Kumar Bozukluğunun Belirtileri

  • Arzu edilen heyecanı elde etmek için artan miktarlarda kumar oynama ihtiyacı.
  • Kumarı azaltmaya veya durdurmaya çalışırken huzursuzluk veya sinirlilik.
  • Kumar oynamayı azaltmak veya durdurmak için tekrarlanan başarısız çabalar.
  • Kumarla meşgul olma.
  • Kumar oynamaya yol açan duygusal sıkıntı duyguları.
  • Oyun kayıpları ve ardından bunları telafi etme girişimleri.
  • Kumar oynamanın boyutunu gizlemek için yalan söylemek.
  • Önemli ilişkileri veya işi, okulu veya diğer yükümlülükleri tehlikeye atan kumar.
  • Başkalarından borçlanmaya yol açan finansal çaresizlik.

Haziran 2018’de, Dünya Sağlık Örgütü , Uluslararası Hastalık Sınıflandırması’nın en yeni baskısında, oyun bağımlığını dahil etti . Bu dahil etme, dünyanın farklı disiplinlerinden ve coğrafi bölgelerinden uzmanların fikir birliğini yansıtmaktadır.

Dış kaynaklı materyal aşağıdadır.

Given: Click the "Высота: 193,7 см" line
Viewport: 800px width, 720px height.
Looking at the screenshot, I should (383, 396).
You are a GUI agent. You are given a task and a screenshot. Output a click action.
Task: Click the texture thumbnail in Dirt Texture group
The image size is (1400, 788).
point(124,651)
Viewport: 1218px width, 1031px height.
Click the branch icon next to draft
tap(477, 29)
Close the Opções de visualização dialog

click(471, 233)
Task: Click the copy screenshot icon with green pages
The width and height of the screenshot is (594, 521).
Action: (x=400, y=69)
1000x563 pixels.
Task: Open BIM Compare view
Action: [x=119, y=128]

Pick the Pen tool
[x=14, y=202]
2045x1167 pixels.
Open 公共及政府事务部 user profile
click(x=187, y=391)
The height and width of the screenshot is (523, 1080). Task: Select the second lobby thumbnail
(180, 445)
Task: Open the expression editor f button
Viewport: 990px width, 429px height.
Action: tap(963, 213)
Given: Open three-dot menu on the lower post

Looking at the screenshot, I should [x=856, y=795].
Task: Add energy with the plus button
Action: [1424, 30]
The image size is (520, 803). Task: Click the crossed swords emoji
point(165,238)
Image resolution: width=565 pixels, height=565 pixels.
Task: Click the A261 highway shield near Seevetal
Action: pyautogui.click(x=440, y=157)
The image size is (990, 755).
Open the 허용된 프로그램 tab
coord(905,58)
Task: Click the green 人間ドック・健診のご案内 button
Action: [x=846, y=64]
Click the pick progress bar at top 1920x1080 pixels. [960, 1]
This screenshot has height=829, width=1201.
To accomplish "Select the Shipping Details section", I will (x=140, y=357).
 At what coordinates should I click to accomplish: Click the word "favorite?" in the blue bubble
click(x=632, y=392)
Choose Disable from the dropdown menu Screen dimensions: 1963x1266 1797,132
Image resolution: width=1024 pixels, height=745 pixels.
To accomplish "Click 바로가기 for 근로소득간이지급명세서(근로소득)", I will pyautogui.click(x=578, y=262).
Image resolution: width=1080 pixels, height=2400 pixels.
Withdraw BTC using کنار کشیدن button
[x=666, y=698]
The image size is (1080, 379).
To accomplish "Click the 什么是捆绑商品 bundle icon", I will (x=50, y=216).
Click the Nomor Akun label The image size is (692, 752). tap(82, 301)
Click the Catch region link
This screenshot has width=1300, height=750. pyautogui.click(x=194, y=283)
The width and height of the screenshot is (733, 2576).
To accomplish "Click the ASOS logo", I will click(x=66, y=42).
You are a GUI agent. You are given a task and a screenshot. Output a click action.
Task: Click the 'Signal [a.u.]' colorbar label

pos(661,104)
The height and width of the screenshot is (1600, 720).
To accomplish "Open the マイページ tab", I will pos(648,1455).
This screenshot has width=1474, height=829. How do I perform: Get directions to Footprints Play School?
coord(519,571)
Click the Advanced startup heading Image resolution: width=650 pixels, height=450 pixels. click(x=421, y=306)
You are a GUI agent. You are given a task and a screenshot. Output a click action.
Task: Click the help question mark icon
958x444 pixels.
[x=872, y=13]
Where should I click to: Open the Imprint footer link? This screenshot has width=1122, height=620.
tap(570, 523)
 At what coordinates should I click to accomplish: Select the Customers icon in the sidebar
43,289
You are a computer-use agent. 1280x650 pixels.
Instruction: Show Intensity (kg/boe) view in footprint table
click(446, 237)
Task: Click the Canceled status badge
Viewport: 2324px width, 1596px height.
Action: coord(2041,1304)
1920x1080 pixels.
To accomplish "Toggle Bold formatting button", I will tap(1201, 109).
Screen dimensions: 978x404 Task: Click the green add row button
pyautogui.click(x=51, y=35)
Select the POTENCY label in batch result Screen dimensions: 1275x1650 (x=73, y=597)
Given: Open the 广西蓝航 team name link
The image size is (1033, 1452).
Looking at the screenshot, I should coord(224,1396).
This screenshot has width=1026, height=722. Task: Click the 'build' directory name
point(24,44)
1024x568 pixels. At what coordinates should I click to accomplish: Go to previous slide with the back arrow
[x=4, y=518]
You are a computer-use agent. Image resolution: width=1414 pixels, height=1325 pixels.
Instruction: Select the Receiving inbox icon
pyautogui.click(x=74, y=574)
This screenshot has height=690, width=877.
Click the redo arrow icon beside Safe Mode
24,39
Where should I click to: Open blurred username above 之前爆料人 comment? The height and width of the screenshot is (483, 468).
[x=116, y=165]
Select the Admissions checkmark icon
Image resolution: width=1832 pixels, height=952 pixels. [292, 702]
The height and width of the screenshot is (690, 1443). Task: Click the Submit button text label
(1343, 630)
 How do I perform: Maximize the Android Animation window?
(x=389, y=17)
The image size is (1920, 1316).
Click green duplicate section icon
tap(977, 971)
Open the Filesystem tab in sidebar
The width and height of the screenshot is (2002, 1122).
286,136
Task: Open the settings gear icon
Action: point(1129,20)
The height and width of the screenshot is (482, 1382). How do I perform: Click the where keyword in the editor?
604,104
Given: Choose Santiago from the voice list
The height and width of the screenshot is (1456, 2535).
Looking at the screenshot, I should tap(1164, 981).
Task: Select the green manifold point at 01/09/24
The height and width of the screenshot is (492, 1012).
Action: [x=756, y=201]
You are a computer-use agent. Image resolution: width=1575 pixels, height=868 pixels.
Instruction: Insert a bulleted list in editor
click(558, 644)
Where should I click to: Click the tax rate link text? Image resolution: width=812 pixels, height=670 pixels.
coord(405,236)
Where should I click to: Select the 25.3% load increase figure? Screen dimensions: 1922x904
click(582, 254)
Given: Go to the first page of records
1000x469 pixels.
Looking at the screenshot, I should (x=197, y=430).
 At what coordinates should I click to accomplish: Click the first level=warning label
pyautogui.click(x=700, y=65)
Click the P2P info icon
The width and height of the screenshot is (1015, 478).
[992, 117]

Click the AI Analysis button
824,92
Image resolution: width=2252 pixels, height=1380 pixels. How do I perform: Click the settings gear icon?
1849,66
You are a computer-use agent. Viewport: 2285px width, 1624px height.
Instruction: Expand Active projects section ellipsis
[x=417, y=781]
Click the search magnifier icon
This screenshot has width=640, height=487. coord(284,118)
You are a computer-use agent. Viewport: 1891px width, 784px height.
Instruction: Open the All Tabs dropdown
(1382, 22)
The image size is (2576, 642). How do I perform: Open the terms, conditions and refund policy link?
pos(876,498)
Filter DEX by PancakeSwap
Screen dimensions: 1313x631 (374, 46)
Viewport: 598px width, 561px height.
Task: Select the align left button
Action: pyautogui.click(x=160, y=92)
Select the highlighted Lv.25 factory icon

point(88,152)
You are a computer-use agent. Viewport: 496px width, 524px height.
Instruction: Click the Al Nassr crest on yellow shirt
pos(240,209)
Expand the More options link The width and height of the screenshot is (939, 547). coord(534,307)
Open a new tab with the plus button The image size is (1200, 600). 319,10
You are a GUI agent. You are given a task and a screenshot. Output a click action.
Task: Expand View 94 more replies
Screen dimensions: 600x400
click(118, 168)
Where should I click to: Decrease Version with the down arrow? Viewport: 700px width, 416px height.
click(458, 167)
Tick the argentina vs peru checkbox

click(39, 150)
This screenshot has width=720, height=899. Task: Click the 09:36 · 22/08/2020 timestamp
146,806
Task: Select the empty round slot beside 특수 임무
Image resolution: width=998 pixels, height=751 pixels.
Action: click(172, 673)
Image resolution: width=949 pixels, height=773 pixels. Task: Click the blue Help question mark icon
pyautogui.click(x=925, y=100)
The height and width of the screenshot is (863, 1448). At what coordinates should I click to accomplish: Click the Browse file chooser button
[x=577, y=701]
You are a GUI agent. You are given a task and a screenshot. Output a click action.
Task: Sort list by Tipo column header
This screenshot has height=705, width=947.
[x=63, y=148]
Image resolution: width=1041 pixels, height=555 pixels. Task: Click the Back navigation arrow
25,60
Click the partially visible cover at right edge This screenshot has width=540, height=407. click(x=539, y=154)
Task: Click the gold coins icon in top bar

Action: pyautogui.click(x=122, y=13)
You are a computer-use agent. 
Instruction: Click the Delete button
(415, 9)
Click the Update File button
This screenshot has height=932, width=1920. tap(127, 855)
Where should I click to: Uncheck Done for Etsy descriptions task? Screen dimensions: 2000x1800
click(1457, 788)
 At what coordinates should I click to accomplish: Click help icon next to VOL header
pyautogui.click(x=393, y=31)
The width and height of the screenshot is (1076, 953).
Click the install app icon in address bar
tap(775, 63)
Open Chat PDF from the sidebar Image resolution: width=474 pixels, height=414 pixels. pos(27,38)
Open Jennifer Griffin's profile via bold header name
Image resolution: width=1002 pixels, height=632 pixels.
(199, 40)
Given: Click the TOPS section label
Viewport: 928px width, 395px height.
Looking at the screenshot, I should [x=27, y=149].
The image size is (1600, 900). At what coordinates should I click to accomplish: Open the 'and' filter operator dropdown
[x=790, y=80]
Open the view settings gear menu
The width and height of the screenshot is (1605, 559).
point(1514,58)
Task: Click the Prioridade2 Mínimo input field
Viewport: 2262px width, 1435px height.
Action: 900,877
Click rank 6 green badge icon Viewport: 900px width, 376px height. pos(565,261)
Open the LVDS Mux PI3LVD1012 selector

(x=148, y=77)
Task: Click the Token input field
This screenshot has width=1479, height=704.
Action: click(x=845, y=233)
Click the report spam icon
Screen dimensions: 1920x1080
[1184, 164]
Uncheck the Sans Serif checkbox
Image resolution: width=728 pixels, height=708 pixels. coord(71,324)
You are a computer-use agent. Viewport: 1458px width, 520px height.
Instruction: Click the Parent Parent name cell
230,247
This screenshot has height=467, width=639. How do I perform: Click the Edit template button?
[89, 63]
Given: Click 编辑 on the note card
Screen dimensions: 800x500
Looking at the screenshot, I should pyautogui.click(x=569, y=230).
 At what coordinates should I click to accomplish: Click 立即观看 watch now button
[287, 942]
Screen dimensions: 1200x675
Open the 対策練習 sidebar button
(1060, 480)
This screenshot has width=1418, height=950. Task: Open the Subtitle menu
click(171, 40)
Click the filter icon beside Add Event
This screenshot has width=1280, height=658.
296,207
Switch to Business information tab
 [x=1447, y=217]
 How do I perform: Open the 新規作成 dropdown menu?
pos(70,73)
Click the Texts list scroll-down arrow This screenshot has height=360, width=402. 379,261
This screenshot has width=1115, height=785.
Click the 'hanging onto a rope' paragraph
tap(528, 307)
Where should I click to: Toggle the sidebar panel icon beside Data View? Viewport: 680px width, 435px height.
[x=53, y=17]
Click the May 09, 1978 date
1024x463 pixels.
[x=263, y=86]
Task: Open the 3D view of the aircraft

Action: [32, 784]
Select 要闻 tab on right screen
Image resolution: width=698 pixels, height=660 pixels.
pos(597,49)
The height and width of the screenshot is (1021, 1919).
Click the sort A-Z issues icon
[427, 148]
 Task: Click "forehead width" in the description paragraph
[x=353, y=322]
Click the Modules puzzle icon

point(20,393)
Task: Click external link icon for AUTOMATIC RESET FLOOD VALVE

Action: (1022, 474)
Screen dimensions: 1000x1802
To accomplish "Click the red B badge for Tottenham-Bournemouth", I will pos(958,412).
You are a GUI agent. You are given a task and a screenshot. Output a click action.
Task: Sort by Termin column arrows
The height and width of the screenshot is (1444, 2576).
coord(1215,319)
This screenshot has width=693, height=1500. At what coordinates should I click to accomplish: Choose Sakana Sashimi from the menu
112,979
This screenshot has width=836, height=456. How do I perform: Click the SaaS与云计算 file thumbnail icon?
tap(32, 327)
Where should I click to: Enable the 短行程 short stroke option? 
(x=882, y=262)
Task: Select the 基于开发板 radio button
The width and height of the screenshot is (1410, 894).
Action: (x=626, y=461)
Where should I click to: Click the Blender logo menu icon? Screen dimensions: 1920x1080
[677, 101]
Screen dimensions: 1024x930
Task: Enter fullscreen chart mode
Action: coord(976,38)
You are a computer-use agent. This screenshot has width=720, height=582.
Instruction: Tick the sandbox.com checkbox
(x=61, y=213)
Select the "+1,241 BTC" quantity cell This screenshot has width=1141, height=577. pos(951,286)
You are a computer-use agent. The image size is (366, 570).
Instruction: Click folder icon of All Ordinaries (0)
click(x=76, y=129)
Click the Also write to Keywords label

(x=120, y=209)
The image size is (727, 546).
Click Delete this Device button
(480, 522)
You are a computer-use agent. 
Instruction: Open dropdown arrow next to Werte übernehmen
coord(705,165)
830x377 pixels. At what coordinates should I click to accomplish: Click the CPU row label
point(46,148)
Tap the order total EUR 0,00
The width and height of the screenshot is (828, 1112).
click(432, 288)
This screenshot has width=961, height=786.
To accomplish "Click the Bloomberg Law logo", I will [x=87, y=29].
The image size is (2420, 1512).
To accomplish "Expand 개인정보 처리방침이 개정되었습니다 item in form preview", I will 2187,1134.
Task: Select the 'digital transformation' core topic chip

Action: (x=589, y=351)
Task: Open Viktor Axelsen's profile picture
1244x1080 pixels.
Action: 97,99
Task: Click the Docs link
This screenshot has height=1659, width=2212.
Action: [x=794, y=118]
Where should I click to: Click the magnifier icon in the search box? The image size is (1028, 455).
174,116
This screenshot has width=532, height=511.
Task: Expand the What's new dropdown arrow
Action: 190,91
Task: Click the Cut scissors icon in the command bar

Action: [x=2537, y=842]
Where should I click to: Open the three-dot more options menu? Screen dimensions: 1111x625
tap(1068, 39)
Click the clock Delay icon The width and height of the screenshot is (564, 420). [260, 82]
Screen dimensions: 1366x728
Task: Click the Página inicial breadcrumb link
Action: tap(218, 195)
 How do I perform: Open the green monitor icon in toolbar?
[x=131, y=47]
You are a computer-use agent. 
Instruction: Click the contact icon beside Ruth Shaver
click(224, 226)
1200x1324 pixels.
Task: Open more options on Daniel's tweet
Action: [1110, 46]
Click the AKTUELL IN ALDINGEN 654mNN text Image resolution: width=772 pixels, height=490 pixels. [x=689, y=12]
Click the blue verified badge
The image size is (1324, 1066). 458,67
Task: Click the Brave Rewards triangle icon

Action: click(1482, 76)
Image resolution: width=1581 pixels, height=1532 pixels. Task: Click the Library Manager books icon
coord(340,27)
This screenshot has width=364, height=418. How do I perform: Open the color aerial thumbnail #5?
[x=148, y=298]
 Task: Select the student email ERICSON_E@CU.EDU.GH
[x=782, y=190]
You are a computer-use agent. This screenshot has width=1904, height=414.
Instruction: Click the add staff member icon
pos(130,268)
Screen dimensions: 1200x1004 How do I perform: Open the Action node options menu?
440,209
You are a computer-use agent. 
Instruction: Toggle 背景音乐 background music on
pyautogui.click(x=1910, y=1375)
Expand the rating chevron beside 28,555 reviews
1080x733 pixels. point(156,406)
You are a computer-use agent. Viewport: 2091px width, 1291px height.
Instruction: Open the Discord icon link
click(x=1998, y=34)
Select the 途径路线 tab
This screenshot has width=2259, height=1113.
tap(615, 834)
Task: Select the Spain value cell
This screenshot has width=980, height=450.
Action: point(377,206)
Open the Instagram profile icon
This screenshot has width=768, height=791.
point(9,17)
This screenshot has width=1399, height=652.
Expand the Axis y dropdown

Oyun kontrol bozukluğu, sadece küçük bir kısmının teşhis için risk altında olduğuna işaret ediyorlar.

Amerika Birleşik Devletleri’nde, akıllı telefon kullanımı, internette kumar, oyun, pornografi , hatta yemek yeme ve alışverişi içeren aşırı davranışlar kalıpları , olası davranışsal bağımlılık olarak incelenmektedir. Bu tür faaliyetler, bol miktarda acil ödül fırsatı sunabilmektedir. Bağımlılık yapıcı davranış için tüm kriterleri karşıladıkları henüz belirlenmemiştir.